I wouldn't normally get sucked into the offers, but I've enjoyed the previous books by Scarlett Thomas - Popco and The End of Mr.Y. (geddit) so this was a good suggestion.
Now I'd idly wondered who Scarlett Thomas was as I read the other books. They did have some similar themes, and some built-in puzzles for the reader to solve along the way. An eclectic mix of homeopathy, symbols, prime numbers, cryptography, otherworld imagination and some zeitgeisty lifestyle elements.
The stories were written in a style that helped you to get to know the author, and one could imagine some real-world projections into the storytelling.
This latest novel plays around with the format.
I can see that there's large elements of a similar voice in the writing, but it's being playful with the novel's form. Like it's showing you 'behind the curtain' of the novel writing. I could envisage scaffolding and strange cogs alongside the more practical lists of items for inclusion, such as ships in bottles. There's sections that discuss, via the main focus of the story, what it's like to be writing a novel and also making the style of the storytelling self referential.

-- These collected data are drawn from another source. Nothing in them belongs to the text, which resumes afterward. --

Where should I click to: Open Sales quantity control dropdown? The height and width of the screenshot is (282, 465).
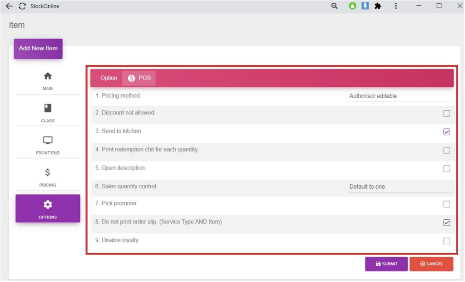coord(400,187)
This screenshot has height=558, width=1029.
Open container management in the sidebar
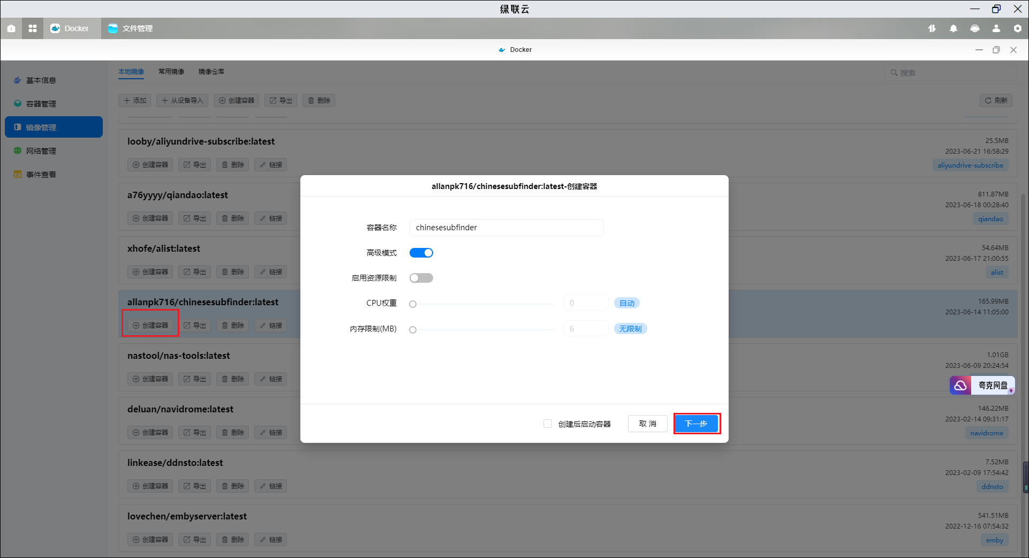click(x=41, y=104)
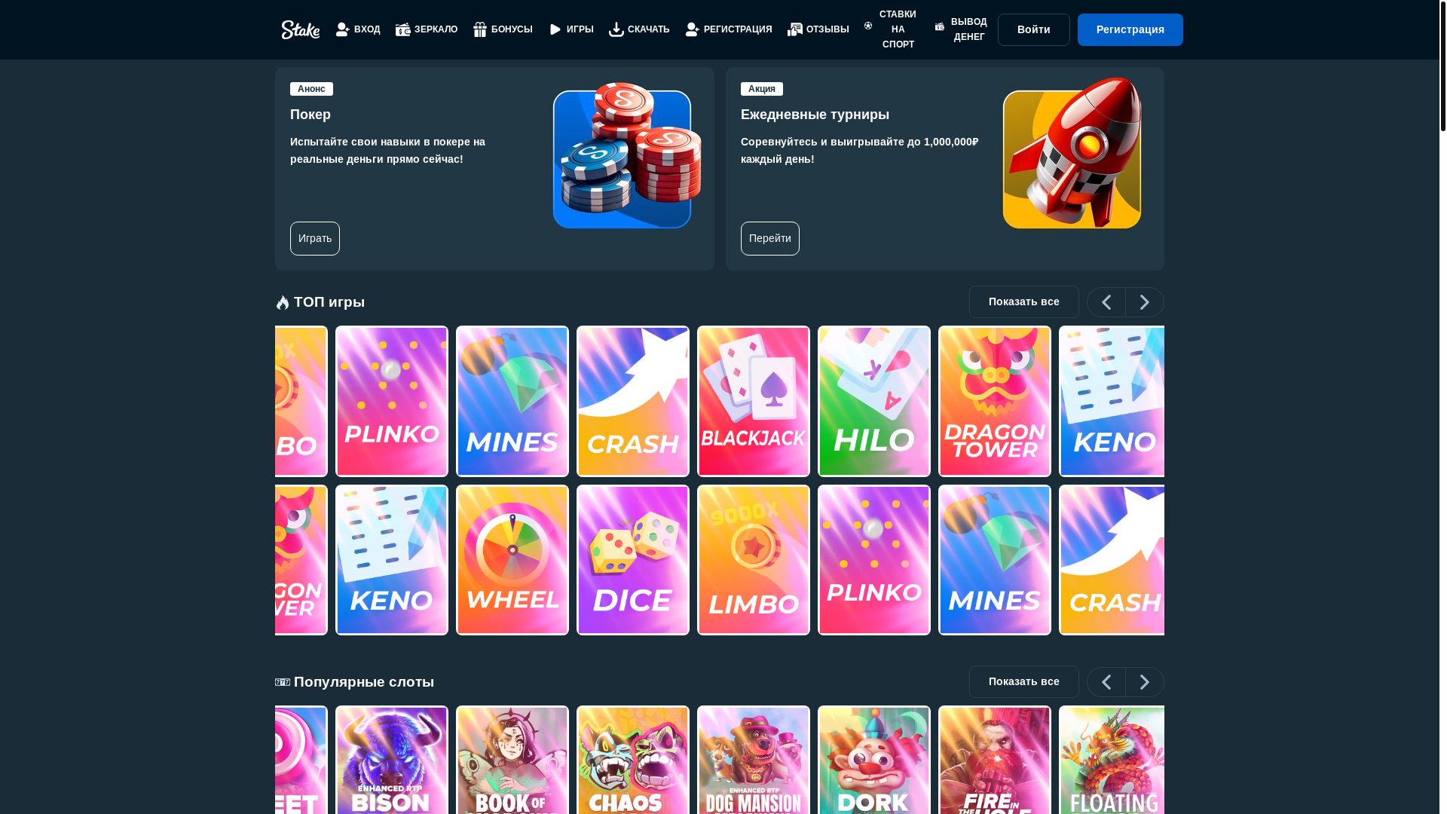Viewport: 1447px width, 814px height.
Task: Click Играть in the Покер banner
Action: (x=315, y=238)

There's some writers with a style where you think you could converse with them directly; I could name a few but anyone will know the ones that resonate with them personally.
I found this with the previous two books and this one seems to address that point directly by being in a style that could easily be treated as a conversation.
You start to think you know the author, but of course it's the character, but is it the author as well?
I've almost finished it now, and I'll admit that at about the 2/3rds point I did decide to google the person playing with my head. Not exactly doing a reality check, but sort of.
A picture of someone strumming a guitar appeared, and a picture of a black dog called D.
The black dog in the novel is called B.